Monday, December 15, 2008

Charities, banks eye child-care centres - 15th December 2008

A group is interested in taking over all of the 241 ABC Learning child-care centres deemed by the receiver to be unviable.

The Community Sector Banking Service, a joint venture between the Bendigo and Adelaide Bank and a consortium of charities and community service agencies, said yesterday that it had had talks with the Federal Government about taking over the centres.

"We have brought together a group of organisations that have an enormous track record in the provision of child care throughout Australia," the executive director of Community Sector Banking, Peter Quarmby told Sky News.

"We've also brought into that some other non-profit organisations that have a great interest in seeing that these child-care centres are maintained in their communities."

Mr Quarmby said the consortium would like the opportunity to look at running all of the centres considered unviable.

"We believe that we have the expertise and the financial models to make this package work.

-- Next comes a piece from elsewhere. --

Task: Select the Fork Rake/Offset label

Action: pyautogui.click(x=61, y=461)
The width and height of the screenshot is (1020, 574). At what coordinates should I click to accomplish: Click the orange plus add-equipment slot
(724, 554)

We would always try to take all these businesses to profitability, but because profit isn't the motive in the community sector or non-profit sector, sustainability is prob- ably the thing that we are striving for."

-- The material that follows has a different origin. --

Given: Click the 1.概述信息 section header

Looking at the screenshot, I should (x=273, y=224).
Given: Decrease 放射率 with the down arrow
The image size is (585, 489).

Mr Quarmby said the profits of one centre could be used to support a centre considered unviable at this stage.

"We've been looking at alternative models, so that maybe we may well change the dynamic at some centres. Maybe incorporating the likes of a kindergarten … Maybe looking at utilisation of disability services for young children and having early intervention, which brings another income stream into the centre but also brings new services into that community."

A takeover of the unviable centres may require some government support in the early days, but the consortium's objective would be to limit that as much as possible.

ABC Learning, Australia's largest child-care operator, went into administration and receivership last month, owing more than $1 billion. It had about 1000 centres, of which 241 have been deemed unprofitable.